Читать ««Криминалистический экстрасенс» Вольф Мессинг: правда и вымысел» онлайн - страница 73

Николай Николаевич Китаев

— Пошли, пошли, — сказал мой спутник. — Это шакалы.

Кажется, Абрам говорил о какой-то лесной сторожке, подумал я. Какая тут может быть лесная сторожка, когда вокруг не то что леса, а и кустика не видно? Но тут мы натолкнулись на какую-то хибарку. В ней при свете «летучей мыши» я рассмотрел старика в чалме. Он поздоровался, придвинул мне скамейку и что-то залопотал.

— Он спрашивает, что вам нужно, — перевел мой спутник.

Я сказал, что хочу отправиться в иранский кишлак Калезоу, где у меня назначена встреча с друзьями. Старик опять забормотал.

— Это будет стоить сорок тысяч рублей, — перевел мой туркмен.

Я кивнул, вынул деньги и мы ударили по рукам. Я распахнул шаткую дверь — и столкнулся с капитаном Ивановым…

В грузовом отсеке небольшого транспортного самолета я лежал на полу, прикованный за руку к ножке скамьи и без конца блевал. До самого Ташкента меня немилосердно подбрасывало, как будто летчик нарочно выискивал воздушные ямы. Но боль от ушибов была ничто по сравнению с болью от обиды, что меня одурачили, как последнего идиота! Меня, олуха, водили вокруг пальца, а я только хлопал ушами. Не надо было быть телепатом, простая человеческая догадливость должна была подсказать, что тут шитая белыми нитками провокация. С лоснящейся морды капитана Иванова не сходила глумливая ухмылка:

— Попался, ясновидец? Нас, русских, на мякине не проведешь!

Я не могу пожаловаться: капитан меня не бьет и голодом в карцере не морит. Признания от меня добиваться не надо — состав преступления налицо. Мне даже дали прослушать записанный на какой-то американской машинке разговор в этой развалюге на границе. Иногда только следователь донимает вопросами, не родственник ли я этому несчастному Станиславу Мессингу? Иной раз Иванов нажимает, чтобы я сознался, что я шпион. Во время моих сеансов я, мол, очень часто интересовался документами, находившимися в карманах военнослужащих.
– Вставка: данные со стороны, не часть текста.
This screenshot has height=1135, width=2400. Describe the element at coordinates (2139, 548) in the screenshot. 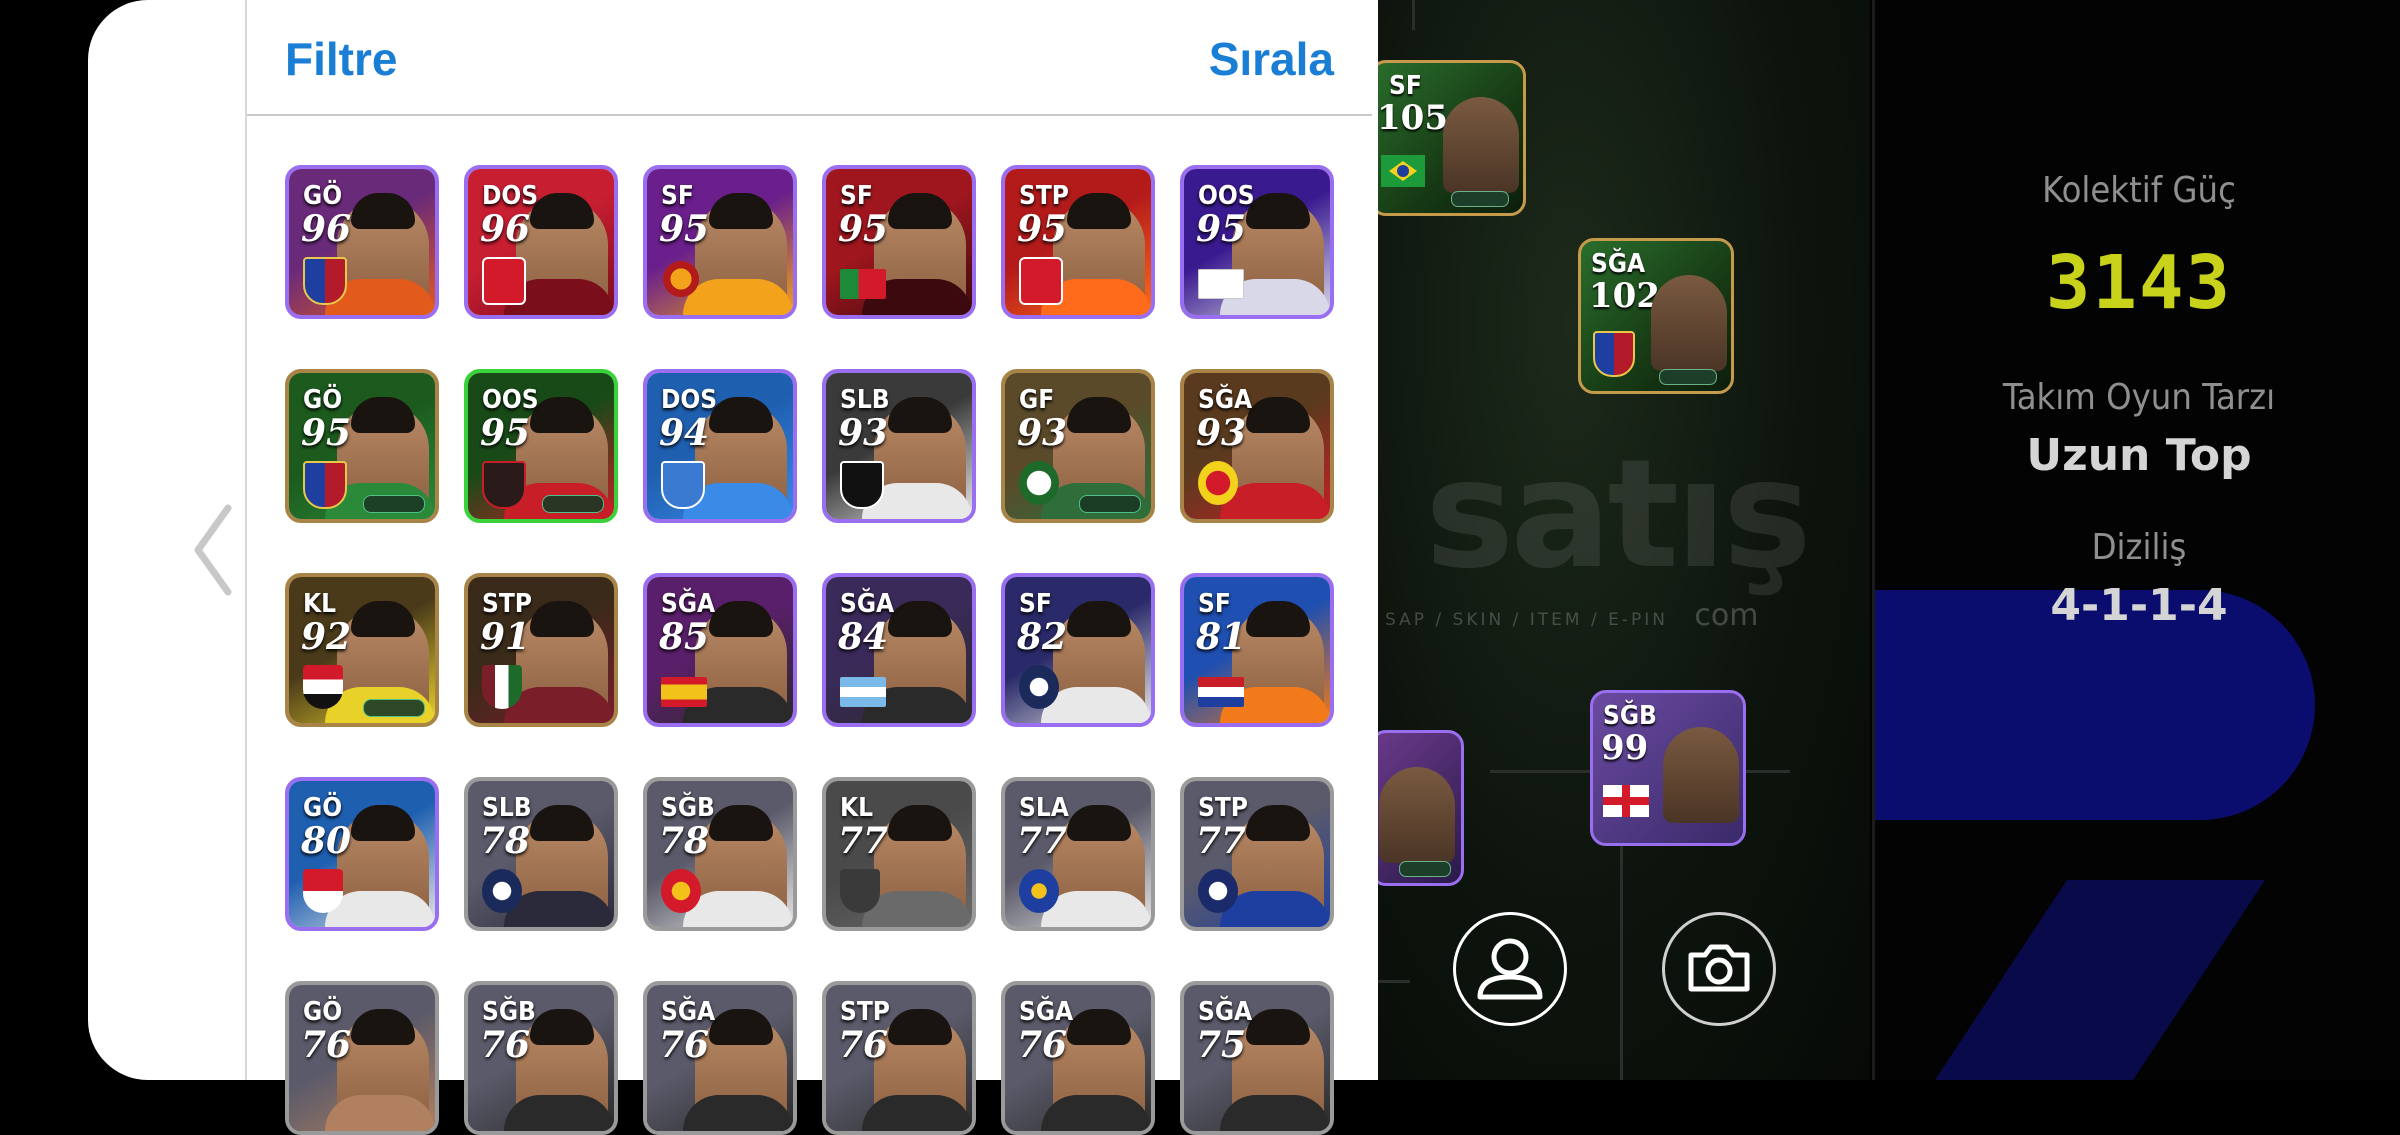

Нет, нет, у меня ни малейшей надежды, что я выберусь живым из этой беды. Не зря я так боялся Ташкента: тут мне суждено погибнуть. На этот раз предчувствие меня не обманывает. Господь поставил на моем пути Абрашу Калинского и затмил мой разум, чтобы я не мог его разгадать. И нет никого в мире, кто прочел бы кадиш за мою грешную душу. Йисгадал вейискадаш шмей раб…

Меня вскоре снова отправили на десять дней в карцер «за отказ помочь следствию». В камеру № 13 я больше не попал. И Мессинга вообще больше не встречал.

Вот и весь пересказ того, что рассказал мне Вольф Мессинг во внутренней тюрьме Узбекского НКГБ, в камере с номером, который, по мнению многих, приносит несчастье…

Еще раз повторяю: рассказчик он был скверный; я ввел в его исповедь кое-какую хронологию. А, прочтя записанное, понял, что и плохой рассказчик говорит интересно, если не врет.

Начало его жизни было такое же, как у тысяч других местечковых евреев. В диковину было только избранное им ремесло. Война бросила его в мир иных измерений и удивительное стечение обстоятельств вознесло его челн на гребень высокой волны успеха и закружило затем так, что прославленный ясновидец долго не умел разобраться в том, что вокруг него происходит, — в то время как многие из окружающих искренне считали, что он всё и всех видит насквозь. Если бы не привалили к нему успех и громадные деньги, им навряд заинтересовалось бы начальство капитана Иванова и Абраши Калинского. Он так бы и мыкался до конца войны и вместе с другими беженцами вернулся в родное штетеле, — где из всех его евреев в живых осталось всего-навсего два человека. Да еще два его двоюродных брата в 1946 году вернулись из таких далеких сибирских поселков, в которых никто и слыхом не слыхал об удивительной карьере сына Босого Хаима. Он оплакал бы гибель своих родных и близких и подался доживать свой век в Тель-Авив или Бруклин, как многие евреи. Но вышло иначе.